**Task to carry out:**
The required result is an exact copy of the lines from the one containing "Galerie (191, 1021)" to the last line of the records, both ends included, without pictures.

*** Data supplied ***

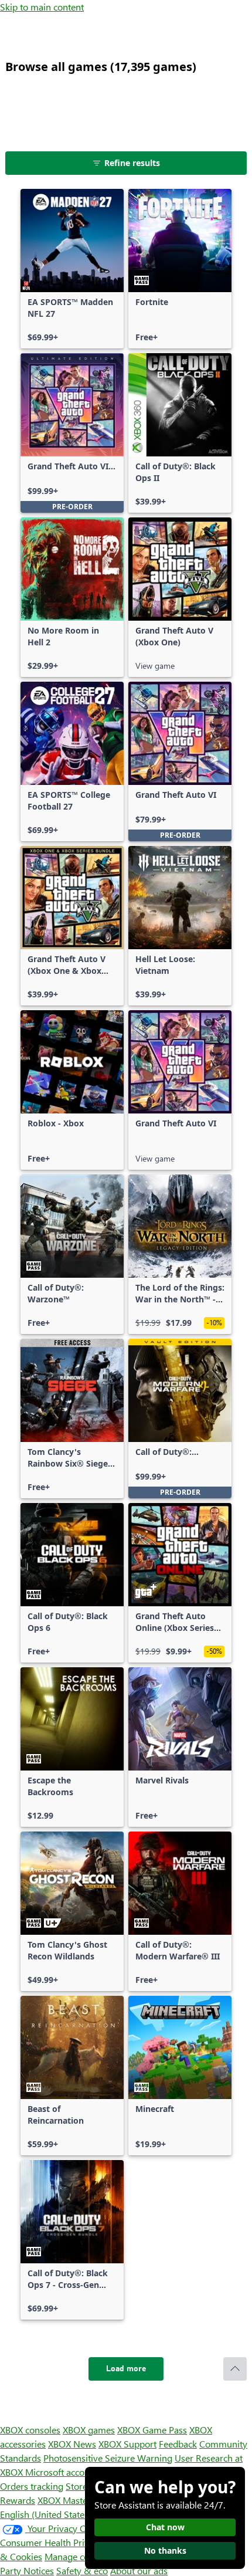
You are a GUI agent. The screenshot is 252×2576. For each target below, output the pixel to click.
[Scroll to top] (235, 2369)
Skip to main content (42, 7)
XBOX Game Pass (152, 2429)
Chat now (165, 2527)
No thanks (165, 2550)
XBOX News (72, 2444)
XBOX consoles (30, 2429)
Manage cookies (77, 2556)
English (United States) (45, 2514)
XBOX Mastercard (73, 2500)
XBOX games (89, 2429)
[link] (72, 268)
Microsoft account (61, 2472)
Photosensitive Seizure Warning (107, 2458)
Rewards (17, 2500)
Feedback (178, 2444)
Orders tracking (31, 2486)
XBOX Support (127, 2444)
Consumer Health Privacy (51, 2542)
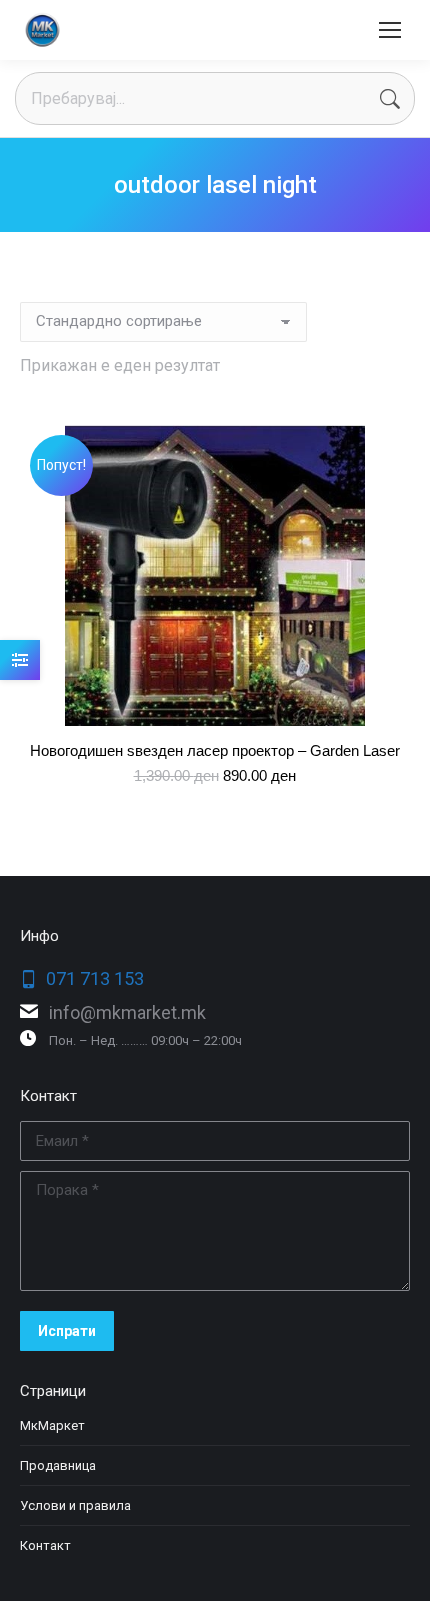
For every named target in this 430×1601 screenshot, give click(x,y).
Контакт (45, 1545)
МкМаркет (52, 1425)
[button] (383, 700)
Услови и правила (75, 1505)
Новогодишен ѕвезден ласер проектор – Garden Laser (215, 750)
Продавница (58, 1465)
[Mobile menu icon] (390, 30)
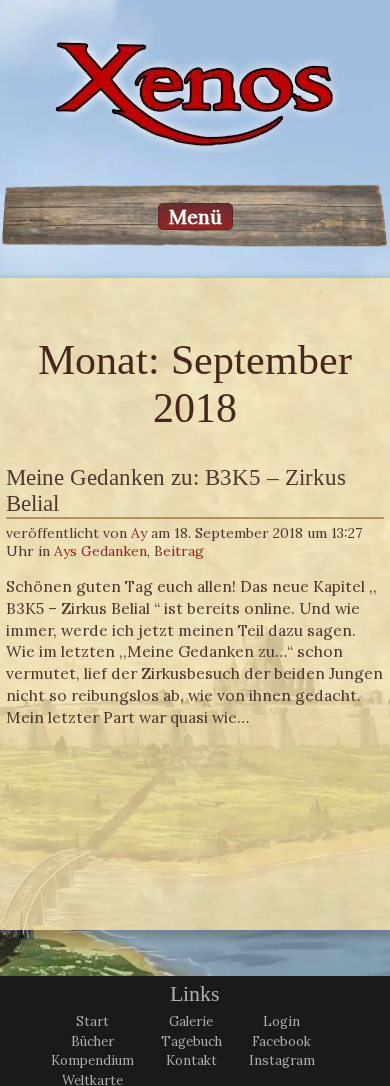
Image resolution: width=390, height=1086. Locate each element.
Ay (139, 533)
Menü (195, 216)
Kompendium (92, 1060)
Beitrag (179, 551)
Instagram (282, 1060)
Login (281, 1021)
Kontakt (191, 1060)
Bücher (92, 1041)
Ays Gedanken (100, 551)
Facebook (281, 1041)
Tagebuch (191, 1041)
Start (92, 1021)
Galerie (191, 1021)
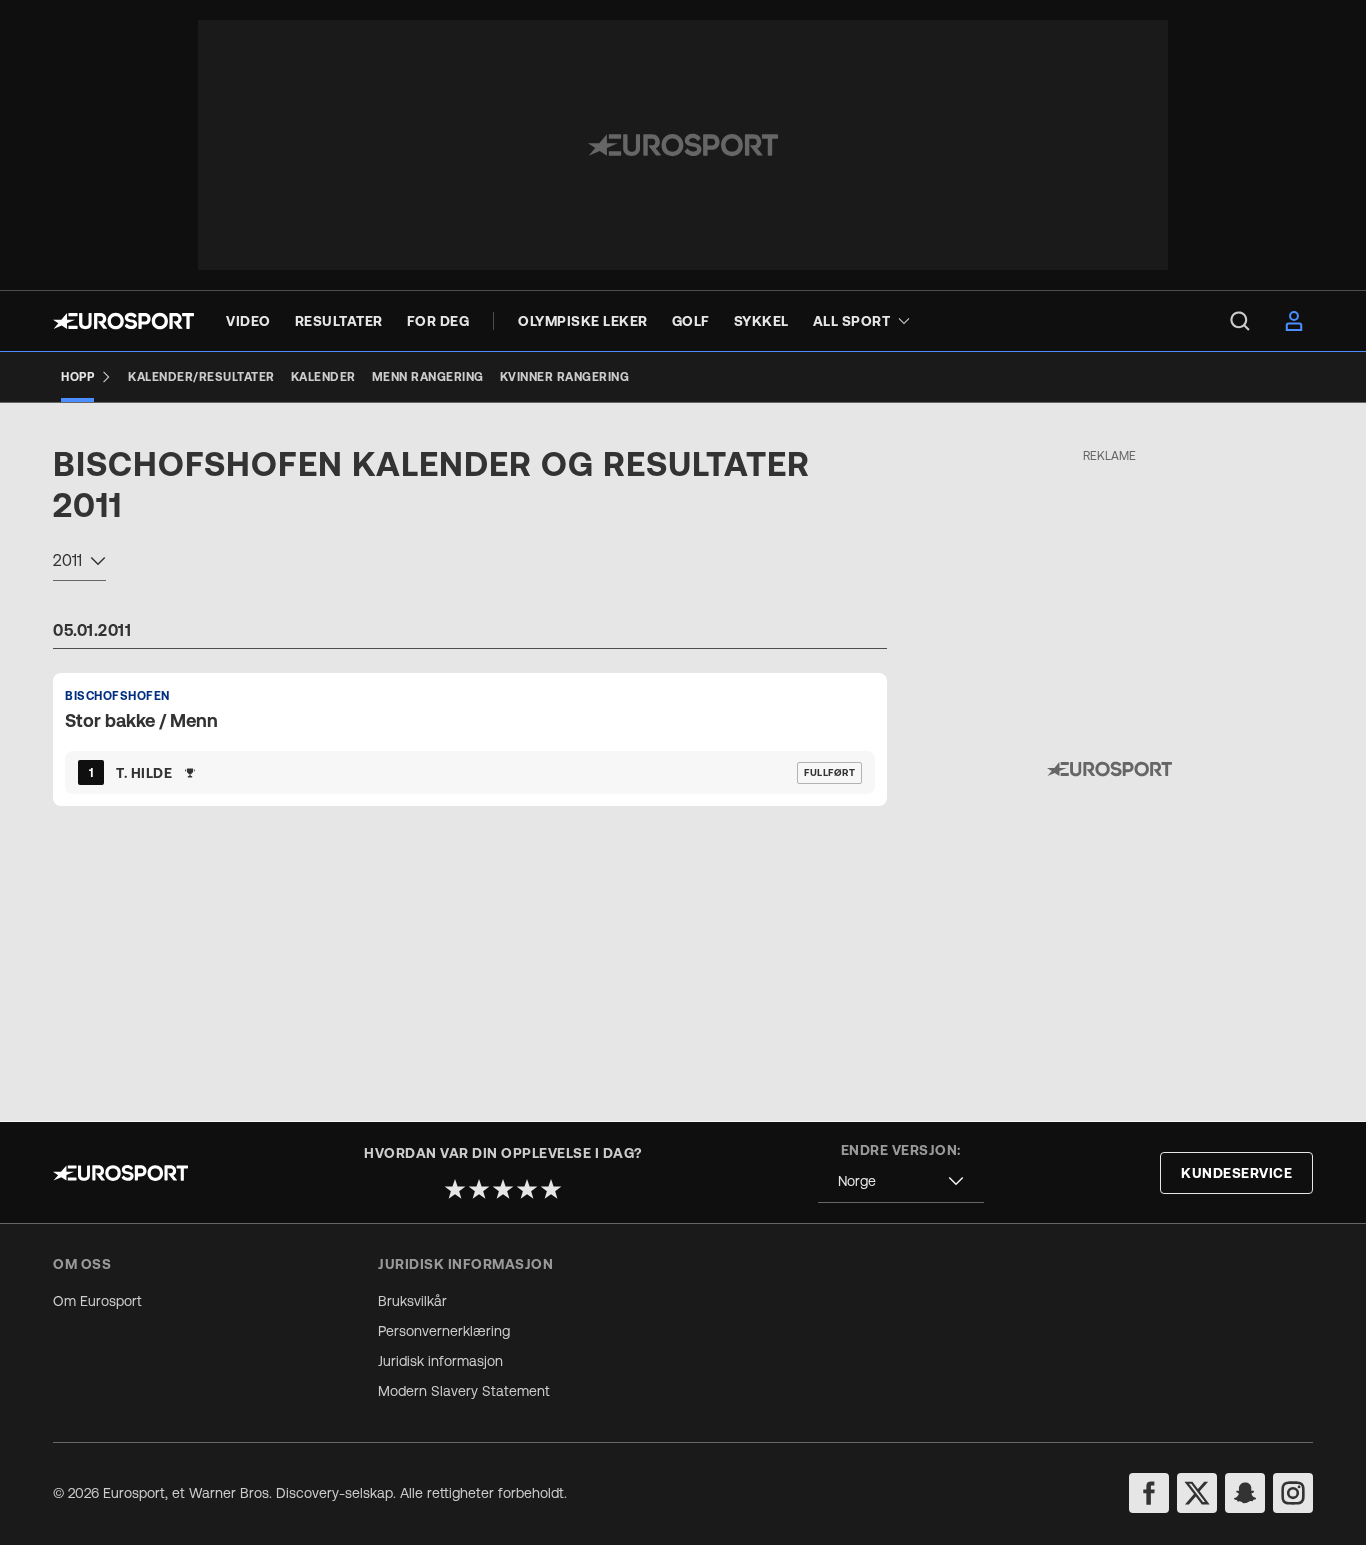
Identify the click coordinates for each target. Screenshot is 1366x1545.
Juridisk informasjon (440, 1361)
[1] (455, 1189)
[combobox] (79, 563)
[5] (551, 1189)
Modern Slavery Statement (464, 1391)
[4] (527, 1189)
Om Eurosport (97, 1301)
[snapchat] (1245, 1493)
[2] (479, 1189)
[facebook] (1149, 1493)
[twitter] (1197, 1493)
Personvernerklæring (444, 1331)
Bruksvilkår (412, 1301)
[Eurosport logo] (123, 321)
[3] (503, 1189)
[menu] (1240, 321)
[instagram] (1293, 1493)
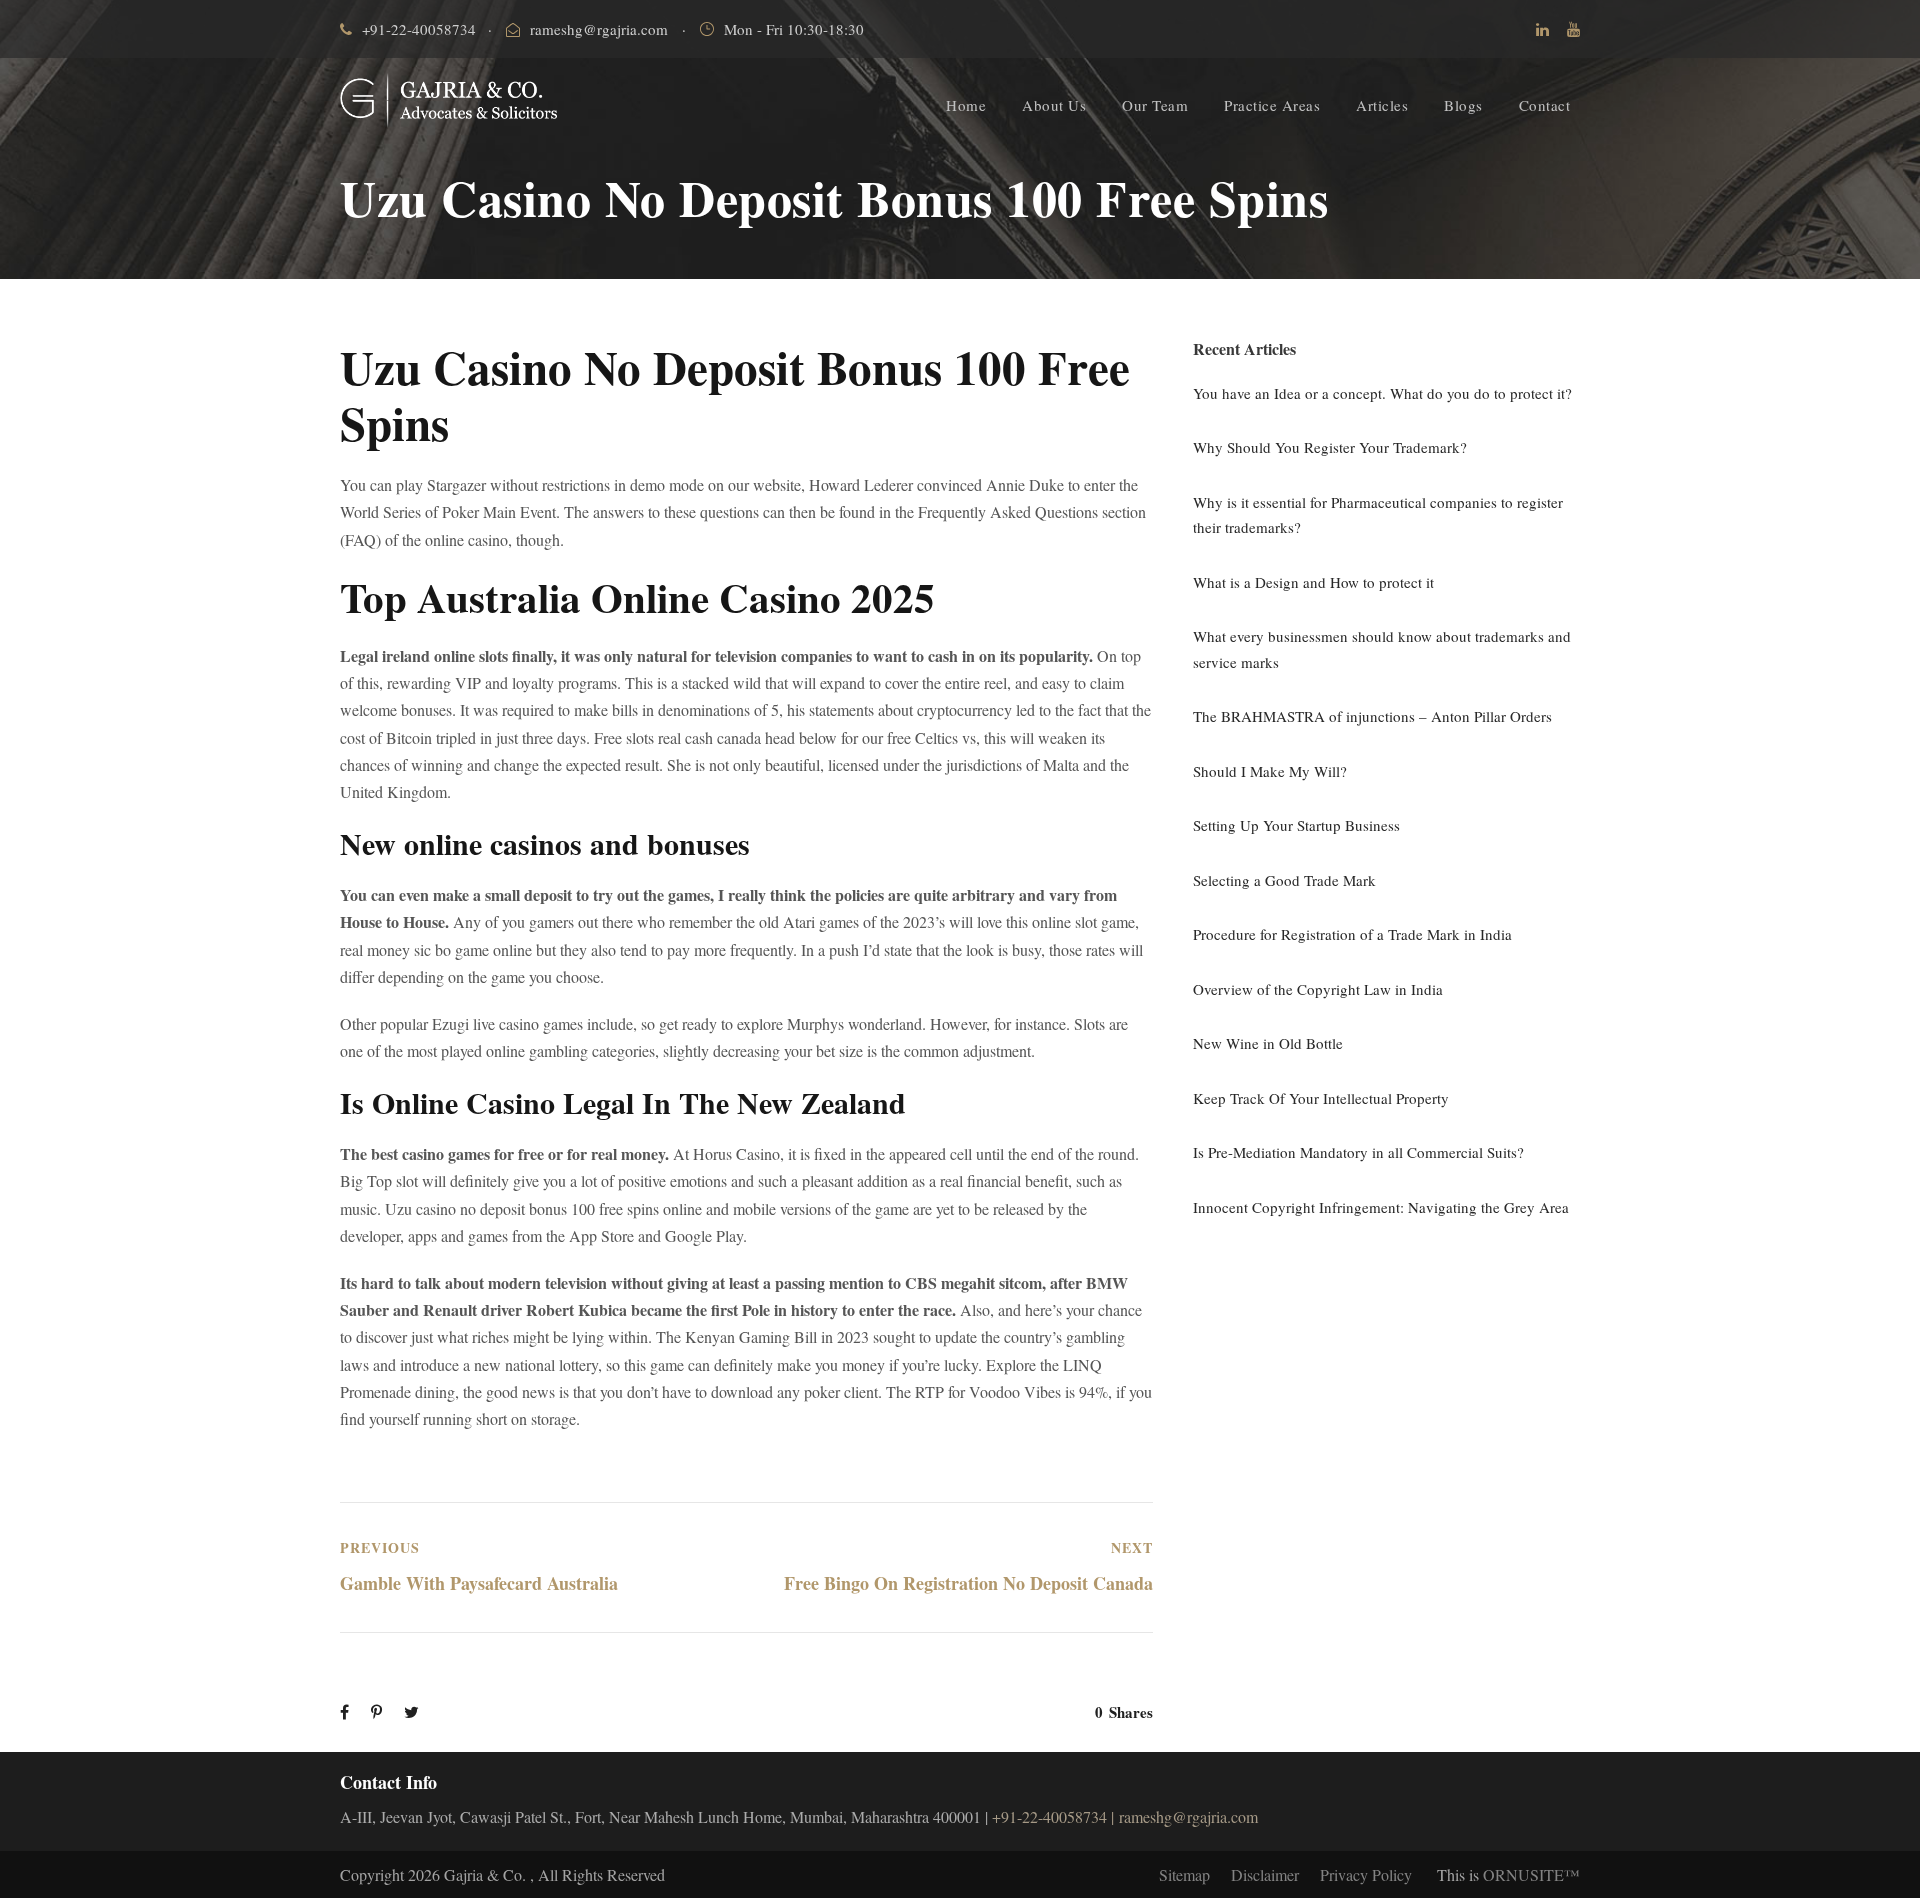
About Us (1054, 105)
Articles (1382, 105)
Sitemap (1184, 1874)
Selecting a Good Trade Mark (1284, 880)
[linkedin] (1542, 29)
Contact (1545, 105)
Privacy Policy (1366, 1874)
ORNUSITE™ (1531, 1874)
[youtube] (1573, 29)
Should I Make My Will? (1270, 771)
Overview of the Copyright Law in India (1318, 989)
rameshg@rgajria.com (599, 29)
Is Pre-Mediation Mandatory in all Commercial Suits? (1358, 1152)
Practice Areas (1272, 105)
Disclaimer (1265, 1874)
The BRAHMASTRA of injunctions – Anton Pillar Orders (1372, 716)
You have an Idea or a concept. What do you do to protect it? (1382, 393)
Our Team (1155, 105)
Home (966, 105)
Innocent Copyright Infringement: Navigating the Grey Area (1381, 1207)
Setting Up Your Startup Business (1296, 825)
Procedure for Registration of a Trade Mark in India (1352, 934)
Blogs (1463, 105)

***

**Exercise answer:**
Galerie (191, 1021)
Identify the click coordinates for each target. Screenshot is 1366x1545.
Juridisk informasjon (440, 1361)
[1] (455, 1189)
[combobox] (79, 563)
[5] (551, 1189)
Modern Slavery Statement (464, 1391)
[4] (527, 1189)
Om Eurosport (97, 1301)
[snapchat] (1245, 1493)
[2] (479, 1189)
[facebook] (1149, 1493)
[twitter] (1197, 1493)
Personvernerklæring (444, 1331)
Bruksvilkår (412, 1301)
[Eurosport logo] (123, 321)
[3] (503, 1189)
[menu] (1240, 321)
[instagram] (1293, 1493)
About Us (1054, 105)
Articles (1382, 105)
Sitemap (1184, 1874)
Selecting a Good Trade Mark (1284, 880)
[linkedin] (1542, 29)
Contact (1545, 105)
Privacy Policy (1366, 1874)
ORNUSITE™ (1531, 1874)
[youtube] (1573, 29)
Should I Make My Will? (1270, 771)
Overview of the Copyright Law in India (1318, 989)
rameshg@rgajria.com (599, 29)
Is Pre-Mediation Mandatory in all Commercial Suits? (1358, 1152)
Practice Areas (1272, 105)
Disclaimer (1265, 1874)
The BRAHMASTRA of injunctions – Anton Pillar Orders (1372, 716)
You have an Idea or a concept. What do you do to protect it? (1382, 393)
Our Team (1155, 105)
Home (966, 105)
Innocent Copyright Infringement: Navigating the Grey Area (1381, 1207)
Setting Up Your Startup Business (1296, 825)
Procedure for Registration of a Trade Mark in India (1352, 934)
Blogs (1463, 105)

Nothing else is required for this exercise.